Ziya Abi, Marifet Yayınevi’ni 1981 yılında kurmuş. Ben onu seksenlerin sonunda tanıdım. Çatalçeşme yayıncıların sokağıydı. Eminönü, Sultanahmet bölgesine gidince kendimi en rahat hissettiğim yer Çatalçeşme sokaktı. Orada çok sayıda yazar, yayıncı dostum olmuştu. Marifet Yayınevi’ne gittiğimde yanında bir yazar, bürokrat ve siyasetçi bulurdum. Konu hep hararetli konuşulurdu. Ziya Abinin kafasında hep bir çözümü olurdu.
Ömer Ziya Belviranlı, Konya’dan İstanbul’a gelmiş, İslam Enstitüsü’nde okumuştu. Öğrencilik yıllarında Millî Mücadele ekibiyle tanışarak, faaliyetlerde aktif görev almaya başlar. Yeniden Millî Mücadele Dergisi’nde yönetici olur, makaleler yazar. Bir müddet sonra Millî Mücadele ekibinde fikri ayrılıklar baş gösterir. Ziya Abi de ekipten ayrılır ama insani ilişkiler devam eder. Bu teşkilatta yetişenlerin aralarındaki muhabbet takdire şayandır. Ziya Abi ile uzun süren sohbetlerimizde Millî Mücadele ekibindeki arkadaşlarından aileden birisi gibi bahseder, benden de onlar hakkında yorum isterdi. Ben de “Abi benim sizin hareketle bir bağım olmadı, o nedenle söylediğiniz isimler hakkında bilgim yok” derdim. Ama Ziya Abi beni teşkilatın eskilerinden kabul ettiği için bir müddet sonra önemli isimleri öğrenerek hariçten ekibe katılmış oldum.
Millî Mücadele Hareketi sağlam bir eğitim usulüyle gençlerin milli ve manevi olarak donanımlı yetişmelerini sağlamıştır. Nitekim bu teşkilattan yetişenler, ülkemizin yönetiminde önemli mevki ve makamlarda hizmet etmeyi sürdürüyorlar.
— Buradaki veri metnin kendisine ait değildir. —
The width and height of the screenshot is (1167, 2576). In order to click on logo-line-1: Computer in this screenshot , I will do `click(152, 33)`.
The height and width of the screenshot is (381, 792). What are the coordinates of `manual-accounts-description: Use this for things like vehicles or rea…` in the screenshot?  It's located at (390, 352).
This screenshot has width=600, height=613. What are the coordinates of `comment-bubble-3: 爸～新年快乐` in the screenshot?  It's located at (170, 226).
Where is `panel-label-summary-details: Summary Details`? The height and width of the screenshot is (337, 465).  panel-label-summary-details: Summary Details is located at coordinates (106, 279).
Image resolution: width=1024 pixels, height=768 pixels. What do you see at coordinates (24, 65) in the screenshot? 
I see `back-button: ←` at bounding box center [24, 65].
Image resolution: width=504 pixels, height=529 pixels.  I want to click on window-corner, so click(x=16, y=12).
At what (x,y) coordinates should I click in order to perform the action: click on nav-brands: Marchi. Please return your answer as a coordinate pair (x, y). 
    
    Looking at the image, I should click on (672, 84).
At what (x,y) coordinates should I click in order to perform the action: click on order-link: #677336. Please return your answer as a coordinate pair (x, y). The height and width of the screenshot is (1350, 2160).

Hareket dağılsa da farklı yapılarda başarılı bir şekilde varlıklarını sürdürüyorlar. Cenaze namazına gelenlerin bir kısmı eski milli mücadelecilerdi: Veli Şirin, Ahmet Taşgetiren, Gazi Altun, İdris Turan İlter ve Necmettin Türinay gibi çok sayıda eski milli mücadeleci namazda saf tuttu.
Ziya Abinin olduğu yerde hareket ve bereket olurdu. Toplumun farklı kesimlerinden birçok insanın katıldığı toplantılarda yurt ve dünya meselelerini konuşurduk. Yanılmıyorsam 1996 ramazanında birkaç gün Cerrahi Tekkesi’nde iftar edip sohbete ve zikirlere iştirak etmiştik. Ziya Abinin müzikle ilgisini o zaman keşfettim. Bir dönem Bekir Sıtkı Sezgin ve Alaaddin Yavaşça gibi üstatların destek verdiği “Kök” isimli bir mecmua da çıkarmışlar. Tekkedeki iftarlara Ümit Şimşek, Bilal Arıoğlu, Ziya Belviranlı ve Mustafa Nadir Önay’la birlikte katıldık. Bir defasında Ali Ulvi Kurucu Hoca da katılmış, uzun bir sohbette bulunmuştuk. O zaman şeyh konumunda Sefer Dal (Efendi) idi. Sohbet meclisinde Ahmet Özhan, Tuğrul İnançer de hatırımda kalan isimler.
Çatalçeşme Sokak maalesef turizme yenildi. Hem yayınevleri kapanıyor hem de kültür öncüleri birer birer cepheyi terkediyor.